Sie saß lange einfach da und dachte über die Aufgabe nach, die vor ihr lag. Über den Abschied von der Herrin Jelena, über die Gefahren und die Chancen. Zlaticas Tränen - eine verantwortungsvolle Aufgabe. Sie hoffte, wie so oft, dass sie sie erfüllen könnte. Und dann die Anweisungen der Herrin. Eine Magd und ein Leibwächter einstellen! Naja, wenigstens kam sie bei der Sache mit dem Lesen langsam voran. Seit einer Woche reiste ein junger Gelehrter in der Karawane mit, der ihr das Lesen und Schreiben beibrachte (er versuchte es), und sie half ihm im Gegenzug mit seinem Pferd. So profitierten beide davon, und es war nicht ganz so langweilig während der Reiserei. Das Lesen ging langsam voran, zu langsam ihrer Meinung nach, aber wenigstens ging es voran. Sie konnte immerhin schon ihren Namen lesen, und das war doch schon mal nicht schlecht für den Anfang.

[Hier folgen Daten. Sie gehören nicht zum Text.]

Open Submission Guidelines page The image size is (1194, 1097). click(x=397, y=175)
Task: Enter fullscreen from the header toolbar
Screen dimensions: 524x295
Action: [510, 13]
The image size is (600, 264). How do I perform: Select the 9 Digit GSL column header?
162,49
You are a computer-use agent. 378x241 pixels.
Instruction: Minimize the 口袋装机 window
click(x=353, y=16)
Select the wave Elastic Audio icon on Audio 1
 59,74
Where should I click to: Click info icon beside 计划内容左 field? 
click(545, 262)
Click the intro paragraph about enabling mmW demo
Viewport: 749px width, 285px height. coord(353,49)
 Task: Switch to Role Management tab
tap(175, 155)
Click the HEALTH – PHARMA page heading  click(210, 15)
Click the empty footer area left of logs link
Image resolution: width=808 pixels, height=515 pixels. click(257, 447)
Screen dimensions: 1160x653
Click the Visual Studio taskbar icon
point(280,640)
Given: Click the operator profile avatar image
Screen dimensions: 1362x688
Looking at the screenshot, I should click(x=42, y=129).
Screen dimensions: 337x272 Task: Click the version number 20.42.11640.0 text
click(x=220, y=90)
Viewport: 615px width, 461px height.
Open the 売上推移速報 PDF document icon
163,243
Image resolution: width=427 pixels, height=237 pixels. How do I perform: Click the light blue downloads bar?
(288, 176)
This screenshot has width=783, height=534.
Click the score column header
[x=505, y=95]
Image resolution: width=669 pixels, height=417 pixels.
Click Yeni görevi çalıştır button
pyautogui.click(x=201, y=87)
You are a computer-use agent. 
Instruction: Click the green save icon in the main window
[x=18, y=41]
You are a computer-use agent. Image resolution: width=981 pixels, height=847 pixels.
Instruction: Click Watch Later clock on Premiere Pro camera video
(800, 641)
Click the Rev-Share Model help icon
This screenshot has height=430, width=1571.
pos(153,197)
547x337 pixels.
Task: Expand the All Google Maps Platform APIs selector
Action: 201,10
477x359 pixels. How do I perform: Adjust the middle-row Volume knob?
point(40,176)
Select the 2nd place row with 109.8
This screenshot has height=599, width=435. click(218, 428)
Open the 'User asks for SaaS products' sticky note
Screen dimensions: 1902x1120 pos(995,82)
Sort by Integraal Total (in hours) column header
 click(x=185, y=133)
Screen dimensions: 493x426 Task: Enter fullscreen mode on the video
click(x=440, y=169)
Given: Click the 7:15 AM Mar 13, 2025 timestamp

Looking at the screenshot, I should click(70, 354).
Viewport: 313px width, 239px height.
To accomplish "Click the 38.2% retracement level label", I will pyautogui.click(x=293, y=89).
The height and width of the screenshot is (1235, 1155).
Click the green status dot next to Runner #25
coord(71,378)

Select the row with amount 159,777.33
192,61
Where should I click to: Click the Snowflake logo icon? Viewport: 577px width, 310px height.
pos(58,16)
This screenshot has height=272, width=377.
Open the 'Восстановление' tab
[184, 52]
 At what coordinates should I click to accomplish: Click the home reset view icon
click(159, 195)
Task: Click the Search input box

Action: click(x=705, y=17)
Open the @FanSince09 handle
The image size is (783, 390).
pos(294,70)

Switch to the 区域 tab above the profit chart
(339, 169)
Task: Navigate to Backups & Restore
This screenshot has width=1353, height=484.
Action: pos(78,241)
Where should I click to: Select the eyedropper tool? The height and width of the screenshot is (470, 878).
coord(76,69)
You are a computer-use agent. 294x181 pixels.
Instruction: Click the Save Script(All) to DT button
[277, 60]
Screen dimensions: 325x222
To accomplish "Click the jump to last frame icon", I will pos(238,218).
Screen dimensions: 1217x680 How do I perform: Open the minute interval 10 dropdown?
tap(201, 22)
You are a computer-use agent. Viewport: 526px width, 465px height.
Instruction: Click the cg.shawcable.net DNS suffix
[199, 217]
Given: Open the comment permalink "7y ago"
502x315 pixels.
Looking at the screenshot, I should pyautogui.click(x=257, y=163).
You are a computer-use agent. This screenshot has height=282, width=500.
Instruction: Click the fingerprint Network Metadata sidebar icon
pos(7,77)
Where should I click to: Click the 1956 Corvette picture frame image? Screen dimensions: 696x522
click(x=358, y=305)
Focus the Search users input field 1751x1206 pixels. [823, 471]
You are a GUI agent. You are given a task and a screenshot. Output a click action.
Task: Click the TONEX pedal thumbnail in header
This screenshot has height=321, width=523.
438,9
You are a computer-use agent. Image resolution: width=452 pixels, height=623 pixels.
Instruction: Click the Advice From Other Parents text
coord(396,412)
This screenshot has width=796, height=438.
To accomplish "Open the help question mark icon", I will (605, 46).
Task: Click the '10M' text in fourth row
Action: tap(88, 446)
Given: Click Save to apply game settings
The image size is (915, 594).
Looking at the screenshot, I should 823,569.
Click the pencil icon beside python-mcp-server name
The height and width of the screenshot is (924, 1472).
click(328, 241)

Sie wachte auf, als es noch dunkel war, anscheinend hatte sie fast die ganze Nacht hier verbracht. Auf dem Hof waren die ersten (oder die letzten?) Helfer schon wieder (oder immer noch?) an der Arbeit. „Tja, dann wollen wir mal sehen spät es ist, nicht wahr Nazaren? Und wir kommen unserem Ziel immer näher.“ Wie zur Bestätigung schnaubte der Braune einmal. Anica stand auf, klopfte sich den Staub vom Rock und begann ihr Morgenritual.

Jelena:
Nachdem Anica ihr Ritual beendet hatte hörte sie ein leises Räuspern. Es war der junge Gelehrte mit Namen Otto, mit dem sie in den letzten Tagen Bekanntschaft geschlossen hatte.
"Verzeiht, wenn ich frage, aber was genau macht ihr da eigentlich?" legte er sofort los, nachdem er sich ihrer aufmerksamkeit sicher war, während er sich mit der rechten Hand die Nase rieb. Eine angewohnheit, die er immer zeigte, wenn er etwas interessantes vor sich hatte. Für solche Dinge wie Begrüßungen blieb bei seinem Wissensdurst meistens keine Zeit, etwas das Anica bereits häufiger aufgefallen war. Für jemanden, der die strenge Förmlichkeit der Steppen gewohnt war ein Unding.

Anica:
Nach dem Ritual saß sie noch kurz still da und ging in Gedanken die Stationen des heutigen Tages durch, als sie auf einmal das Räuspern hörte. Es war zwar ein leises, aber in der Stille des Morgens und nach der Ruhe des Rituals erschien es recht laut. Sie schaute Richtung Stalltür und sah Otto dort stehen. Kaum schaute sie in seine Richtung fing er auch schon wieder mit seinen Fragen an. "Einen guten Morgen Euch auch, Otto!" antwortete Anica auf seine Frage. Sie mochte den jungen Gelehrten, keine Frage! Die Tage in der Karawane waren angenehmer, wenn man sich mal mit jemandem unterhalten konnte. Und dafür, dass Otto ihr das Lesen beizubringen versuchte, war sie ihm auch auf jeden Fall was schuldig - aber es war auch schwierig mit jemandem zu reisen, der so ... nun... so neugierig war. Und der dabei an nichts anderes dachte, außer an die Befriedigung der eigenen Neugier. Sie schloss kurz die Augen und atmete einmal tief durch. Dann schaute sie ihn an, und wartete auf seine Erwiederung.